**Aim of the task**
Find all lines in the listing that include the word "column", then copy them.

- Opening Delimiter -

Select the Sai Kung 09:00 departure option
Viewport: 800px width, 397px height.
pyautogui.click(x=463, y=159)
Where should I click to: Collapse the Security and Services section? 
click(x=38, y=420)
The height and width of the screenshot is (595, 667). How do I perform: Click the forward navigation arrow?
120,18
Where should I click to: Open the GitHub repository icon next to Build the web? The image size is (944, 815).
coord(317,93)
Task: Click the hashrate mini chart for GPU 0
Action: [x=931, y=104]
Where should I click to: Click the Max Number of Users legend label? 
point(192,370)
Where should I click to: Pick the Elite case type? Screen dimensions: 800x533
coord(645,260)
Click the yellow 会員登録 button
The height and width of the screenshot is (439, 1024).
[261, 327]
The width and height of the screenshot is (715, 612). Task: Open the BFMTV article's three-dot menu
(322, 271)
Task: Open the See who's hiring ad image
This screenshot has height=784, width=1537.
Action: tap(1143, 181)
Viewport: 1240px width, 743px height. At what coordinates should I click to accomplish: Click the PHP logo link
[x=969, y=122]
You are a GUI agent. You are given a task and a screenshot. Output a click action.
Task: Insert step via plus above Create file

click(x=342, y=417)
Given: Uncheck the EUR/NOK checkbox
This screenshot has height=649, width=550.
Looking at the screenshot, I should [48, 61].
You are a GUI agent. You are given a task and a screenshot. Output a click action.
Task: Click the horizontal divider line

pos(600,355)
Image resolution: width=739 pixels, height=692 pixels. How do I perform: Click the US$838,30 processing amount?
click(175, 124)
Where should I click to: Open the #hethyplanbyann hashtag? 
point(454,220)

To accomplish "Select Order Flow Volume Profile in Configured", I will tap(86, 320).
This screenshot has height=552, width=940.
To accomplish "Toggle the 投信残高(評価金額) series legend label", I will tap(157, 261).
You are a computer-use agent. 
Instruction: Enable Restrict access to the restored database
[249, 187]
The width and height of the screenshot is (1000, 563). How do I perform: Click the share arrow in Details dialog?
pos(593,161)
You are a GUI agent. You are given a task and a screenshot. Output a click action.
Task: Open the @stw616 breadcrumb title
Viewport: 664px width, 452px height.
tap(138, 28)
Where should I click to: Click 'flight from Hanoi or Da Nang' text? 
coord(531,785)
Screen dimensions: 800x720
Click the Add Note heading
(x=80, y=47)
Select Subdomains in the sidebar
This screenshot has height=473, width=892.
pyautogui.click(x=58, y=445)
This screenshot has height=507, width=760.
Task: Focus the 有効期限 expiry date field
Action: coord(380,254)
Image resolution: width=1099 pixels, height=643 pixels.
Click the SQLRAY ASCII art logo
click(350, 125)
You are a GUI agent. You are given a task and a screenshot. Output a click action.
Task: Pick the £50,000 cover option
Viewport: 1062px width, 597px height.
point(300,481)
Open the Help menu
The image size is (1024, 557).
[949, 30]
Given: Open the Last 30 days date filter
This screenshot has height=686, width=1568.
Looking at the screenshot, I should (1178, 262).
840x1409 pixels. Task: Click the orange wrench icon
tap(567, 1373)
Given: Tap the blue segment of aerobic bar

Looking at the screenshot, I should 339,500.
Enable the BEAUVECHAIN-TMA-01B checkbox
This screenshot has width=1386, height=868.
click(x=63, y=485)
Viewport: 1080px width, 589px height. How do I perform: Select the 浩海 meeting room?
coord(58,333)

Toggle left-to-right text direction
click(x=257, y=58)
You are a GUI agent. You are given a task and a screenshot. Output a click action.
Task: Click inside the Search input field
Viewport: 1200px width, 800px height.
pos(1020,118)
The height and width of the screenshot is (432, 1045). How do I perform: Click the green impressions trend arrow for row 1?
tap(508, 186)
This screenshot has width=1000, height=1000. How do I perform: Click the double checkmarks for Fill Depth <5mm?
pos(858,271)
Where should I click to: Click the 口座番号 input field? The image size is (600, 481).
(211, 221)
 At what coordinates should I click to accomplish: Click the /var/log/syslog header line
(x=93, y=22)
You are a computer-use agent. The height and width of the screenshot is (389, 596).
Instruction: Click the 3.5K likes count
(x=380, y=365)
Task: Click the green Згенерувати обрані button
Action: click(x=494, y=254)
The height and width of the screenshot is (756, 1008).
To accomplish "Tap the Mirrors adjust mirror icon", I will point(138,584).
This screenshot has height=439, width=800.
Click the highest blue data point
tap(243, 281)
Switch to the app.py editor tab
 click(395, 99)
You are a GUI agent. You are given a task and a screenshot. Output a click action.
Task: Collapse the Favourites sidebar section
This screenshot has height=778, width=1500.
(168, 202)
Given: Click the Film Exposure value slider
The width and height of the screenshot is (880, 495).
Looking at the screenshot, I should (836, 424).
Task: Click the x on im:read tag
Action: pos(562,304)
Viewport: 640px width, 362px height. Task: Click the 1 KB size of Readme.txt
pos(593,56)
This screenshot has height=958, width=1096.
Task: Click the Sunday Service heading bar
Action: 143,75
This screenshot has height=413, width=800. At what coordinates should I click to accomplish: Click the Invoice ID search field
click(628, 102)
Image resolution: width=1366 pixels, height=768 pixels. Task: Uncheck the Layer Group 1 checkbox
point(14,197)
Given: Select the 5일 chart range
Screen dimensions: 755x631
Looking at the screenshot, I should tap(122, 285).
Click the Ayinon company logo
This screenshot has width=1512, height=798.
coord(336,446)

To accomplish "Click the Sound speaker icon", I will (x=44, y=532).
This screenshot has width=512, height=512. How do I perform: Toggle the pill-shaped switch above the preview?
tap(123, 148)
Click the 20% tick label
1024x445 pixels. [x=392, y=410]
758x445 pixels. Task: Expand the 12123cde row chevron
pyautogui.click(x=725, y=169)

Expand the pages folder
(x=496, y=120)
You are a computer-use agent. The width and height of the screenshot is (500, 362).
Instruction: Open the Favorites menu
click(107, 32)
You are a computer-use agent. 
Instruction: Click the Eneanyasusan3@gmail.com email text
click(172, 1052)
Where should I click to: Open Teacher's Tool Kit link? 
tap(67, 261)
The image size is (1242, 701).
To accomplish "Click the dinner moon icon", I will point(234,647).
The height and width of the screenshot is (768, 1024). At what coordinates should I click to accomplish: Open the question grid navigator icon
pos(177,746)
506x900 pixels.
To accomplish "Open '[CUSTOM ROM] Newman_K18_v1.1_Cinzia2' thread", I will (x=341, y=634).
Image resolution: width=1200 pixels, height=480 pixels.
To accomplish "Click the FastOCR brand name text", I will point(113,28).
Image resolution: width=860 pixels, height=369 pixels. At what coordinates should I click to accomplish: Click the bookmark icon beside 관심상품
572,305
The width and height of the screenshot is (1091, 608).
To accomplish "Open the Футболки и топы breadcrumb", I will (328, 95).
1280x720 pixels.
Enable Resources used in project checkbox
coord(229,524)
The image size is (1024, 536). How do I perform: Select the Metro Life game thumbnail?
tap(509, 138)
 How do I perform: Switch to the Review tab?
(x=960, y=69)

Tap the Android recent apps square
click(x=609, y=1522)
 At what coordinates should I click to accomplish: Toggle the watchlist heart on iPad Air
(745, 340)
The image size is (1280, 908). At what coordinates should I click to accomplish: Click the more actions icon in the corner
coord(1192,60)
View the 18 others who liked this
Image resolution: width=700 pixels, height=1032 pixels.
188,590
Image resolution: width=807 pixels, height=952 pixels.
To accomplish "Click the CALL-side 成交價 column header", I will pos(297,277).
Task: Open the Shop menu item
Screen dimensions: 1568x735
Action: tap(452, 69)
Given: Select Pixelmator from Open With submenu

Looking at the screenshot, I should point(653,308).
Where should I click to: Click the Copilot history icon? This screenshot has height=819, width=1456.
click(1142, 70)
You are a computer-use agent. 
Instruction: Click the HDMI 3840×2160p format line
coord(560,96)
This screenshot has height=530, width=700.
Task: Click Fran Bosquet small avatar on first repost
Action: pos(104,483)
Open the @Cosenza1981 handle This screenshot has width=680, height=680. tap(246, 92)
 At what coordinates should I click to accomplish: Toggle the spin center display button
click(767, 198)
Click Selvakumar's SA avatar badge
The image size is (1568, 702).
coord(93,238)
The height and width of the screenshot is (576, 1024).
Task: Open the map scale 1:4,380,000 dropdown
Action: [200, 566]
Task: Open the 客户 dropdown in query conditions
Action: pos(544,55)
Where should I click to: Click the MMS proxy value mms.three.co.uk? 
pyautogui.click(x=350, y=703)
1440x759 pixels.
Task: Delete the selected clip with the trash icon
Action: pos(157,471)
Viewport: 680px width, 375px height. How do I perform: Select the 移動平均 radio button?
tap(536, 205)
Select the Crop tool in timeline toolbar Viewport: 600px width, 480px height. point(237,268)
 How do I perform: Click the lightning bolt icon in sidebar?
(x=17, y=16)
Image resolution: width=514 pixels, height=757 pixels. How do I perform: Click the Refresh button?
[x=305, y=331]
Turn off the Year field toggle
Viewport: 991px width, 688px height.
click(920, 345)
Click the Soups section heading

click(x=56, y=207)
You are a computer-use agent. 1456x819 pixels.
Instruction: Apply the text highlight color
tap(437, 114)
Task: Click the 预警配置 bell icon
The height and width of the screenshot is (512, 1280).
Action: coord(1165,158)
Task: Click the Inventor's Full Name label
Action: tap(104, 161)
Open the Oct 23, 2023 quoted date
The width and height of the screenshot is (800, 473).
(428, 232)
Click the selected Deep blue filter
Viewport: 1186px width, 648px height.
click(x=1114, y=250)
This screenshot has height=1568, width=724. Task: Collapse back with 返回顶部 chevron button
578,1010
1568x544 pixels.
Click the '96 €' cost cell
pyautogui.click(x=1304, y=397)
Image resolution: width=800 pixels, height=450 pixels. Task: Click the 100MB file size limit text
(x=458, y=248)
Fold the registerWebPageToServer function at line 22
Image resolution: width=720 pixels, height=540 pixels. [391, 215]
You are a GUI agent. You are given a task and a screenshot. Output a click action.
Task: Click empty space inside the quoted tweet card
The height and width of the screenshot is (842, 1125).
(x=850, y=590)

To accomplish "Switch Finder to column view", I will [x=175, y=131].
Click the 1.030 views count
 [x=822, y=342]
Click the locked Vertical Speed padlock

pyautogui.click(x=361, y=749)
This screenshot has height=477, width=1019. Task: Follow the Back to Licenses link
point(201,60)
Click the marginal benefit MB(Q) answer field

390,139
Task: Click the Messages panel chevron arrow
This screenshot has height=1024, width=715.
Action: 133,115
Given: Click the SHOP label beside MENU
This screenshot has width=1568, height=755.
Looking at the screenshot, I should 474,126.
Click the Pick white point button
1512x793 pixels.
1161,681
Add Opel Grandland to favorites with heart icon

- Closing Delimiter -

**Reply to the exercise**
To accomplish "Click the CALL-side 成交價 column header", I will pos(297,277).
To accomplish "Switch Finder to column view", I will [x=175, y=131].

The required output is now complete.